But then you look at people's hands, and you see something strange. You see athletes, incredibly fit and serious, wearing gloves that look like they came from a hardware store. Or a garden shed. They’re often grey, bulky, with a crinkly rubber coating on the palm.

In a sport completely obsessed with optimization, this has always struck me as odd. Why is this one critical piece of gear so often an afterthought? And more importantly, what is it costing people on the clock? I think the answer is: more than they realize.

A Tool for the Wrong Job

The use of generic work gloves in fitness racing seems to be a legacy habit. In the early days, you just used what was tough and available. The culture was gritty, and the gear was improvised. But the sport has moved on, while this one piece of gear has often been left behind. People still use them because they seem "good enough." A glove is a glove, right?

This is a flawed assumption. Using a hardware store glove in a HYROX race is like using a dinner knife as a screwdriver. You might be able to turn a screw with enough force, but the tool is fundamentally wrong for the job. It’s clumsy, it’s inefficient, and you’ll probably strip the screw. The hardware store glove strips your performance in three key ways.

The Sweat Problem

Those gloves are designed to keep dirt and oil off your hands; they were never designed to manage moisture from the inside.

When you start working hard on the SkiErg or the rower, your hands sweat. That sweat has nowhere to go. It pools inside the glove, creating a horribly slick surface between your skin and the glove's inner fabric. Now you have two slippery interfaces to deal with: the implement against the glove, and your hand against the inside of the glove. Your grip is compromised from both sides.

The Bulk Problem

The thick, uniform padding of a work glove increases the diameter of whatever you’re holding. This might not seem like a big deal, but basic biomechanics tells us that gripping a thicker bar requires significantly more forearm strength and endurance.

Your muscles have to work harder just to hold on, leading to faster burnout on the farmer's carry or sled pull. That bulk also creates unnatural folds and pressure points, which are the primary cause of painful blisters and hot spots during a long race.

The Durability Problem

The stitching and materials on a work glove are meant to resist abrasion and punctures, not the dynamic, high-repetition stress of a fitness race.

The seam at the thumb joint, a critical stress point when pulling a sled, is often the first thing to tear. They simply aren’t built for this kind of work.

What Should a Hyrox-Focused Glove Actually Do?

So, if the hardware store glove is the wrong tool, what would the right tool look like?

Instead of just looking at what’s available, let’s think about the ideal solution from first principles, based on the problems we need to solve.

The first problem is sweat: The ideal glove must be a sweat-management system. It needs to be made from technical, moisture-wicking fabrics that pull sweat away from the skin and move it to the surface where it can evaporate.
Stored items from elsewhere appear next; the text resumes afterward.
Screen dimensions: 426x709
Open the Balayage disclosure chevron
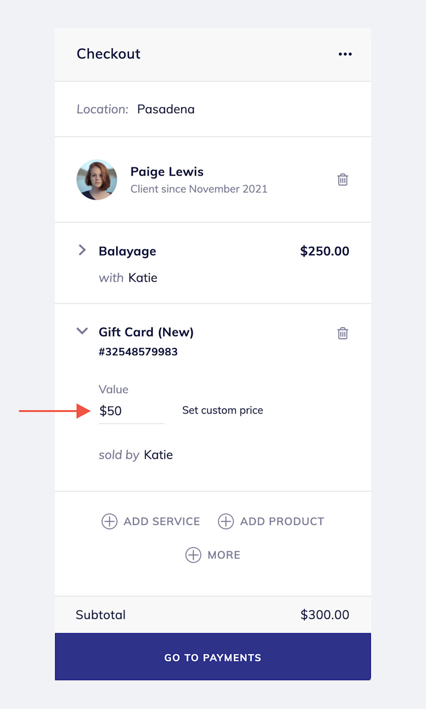click(83, 250)
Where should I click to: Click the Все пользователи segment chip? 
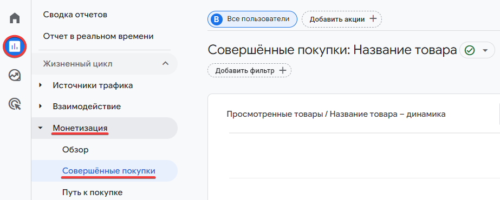click(x=252, y=19)
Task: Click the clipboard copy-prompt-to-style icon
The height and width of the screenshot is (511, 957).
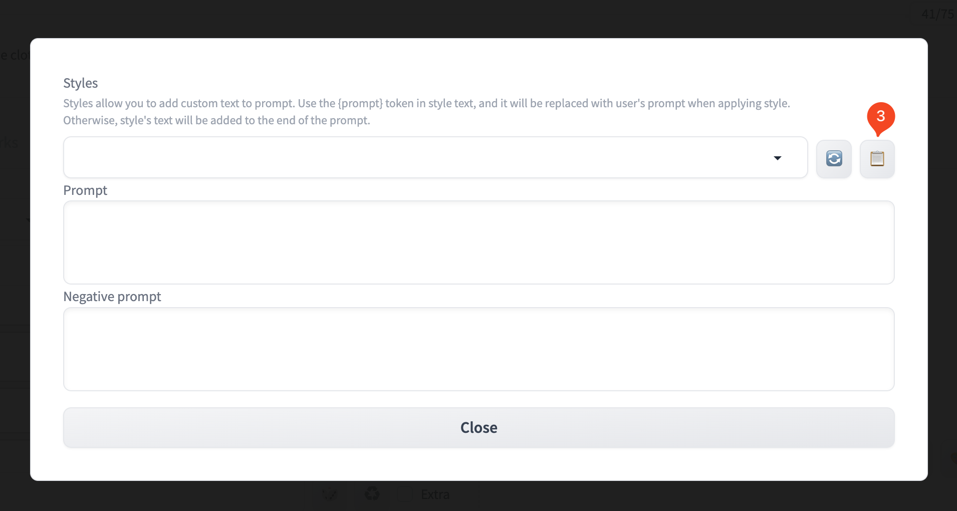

It needs a highly breathable and minimal back panel to let heat escape freely.

The second problem is grip failure: The solution can’t just be a "sticky" palm. The grip needs to be engineered. It should be made of a material like silicon that maintains its hold even when wet with sweat or water. The pattern of the grip shouldn't be random; it should be designed to interface with the different implements you face in a race, like the knurled bar, the smooth handle of a kettlebell, and the coarse rope of a sled pull.

The third problem is bulk and fatigue: The perfect glove has to be minimalist. It should feel like a second skin, not a clumsy mitten. This means using as little material as possible, placing it strategically only where it’s needed for protection and grip. Anything extra is just dead weight that contributes to fatigue.

Finally, a tool designed for competition needs to be durable and hygienic: It requires reinforced stitching in key stress areas. And given the amount of sweat it will encounter, the fabric itself should have some form of embedded odor-control technology to keep it from becoming unusable after a few sessions.

Our Attempt to Build the Right Tool

This exact thought process is what led us to develop our own gloves. As athletes, we were tired of the compromises. We were frustrated with having to choose between the wasting of time at chalk buckets or the clumsy inefficiency of work gloves. So we tried to build the glove we just described from first principles.

We call them GLVZ.

To solve the sweat problem, we used a lightweight, technical mesh for the back of the hand and a functional finish on the fabric to make it moisture-wicking.

For the grip problem, we designed a specific anti-slip pattern using high quality silicon ink that provides an unmatched hold.

To combat bulk and fatigue, we focused on strategic material placement, keeping the glove incredibly lightweight and minimalist while reinforcing the palm and thumb.

And for durability and hygiene, we used reinforced stitching and embedded odor-control technology right into the fabric.

We didn’t just add features: we tried to build a comprehensive solution to the problems every hybrid athlete faces.

The Part I Used to Be Skeptical About: Style

I'll be honest, for a long time I thought the color and style of gear was a distraction. Performance is all that matters. As long as it works, who cares what it looks like?

But then you spend enough time at these events, and you start to notice something. You see an athlete in a fully coordinated kit (the shoes, the shorts, the top, the gloves), and they carry themselves with a different kind of confidence.

There is a real psychological component to feeling prepared, to looking the part. It’s the old saying: look good, feel good, play good. It’s not about vanity; it's about signaling to yourself and everyone else that you are serious and you have left no stone unturned.

That’s why we didn't just make the GLVZ in black. We created colorways like the vibrant Pink Orange and the tactical Army Green. It’s about allowing an athlete to create a complete system where every piece works in synergy, from performance down to presentation.

The hardware store glove is a compromise. And in a race against the clock, compromise is just another word for lost time. Your gear should be a weapon in your arsenal, not an obstacle you have to overcome. The choice is actually quite simple.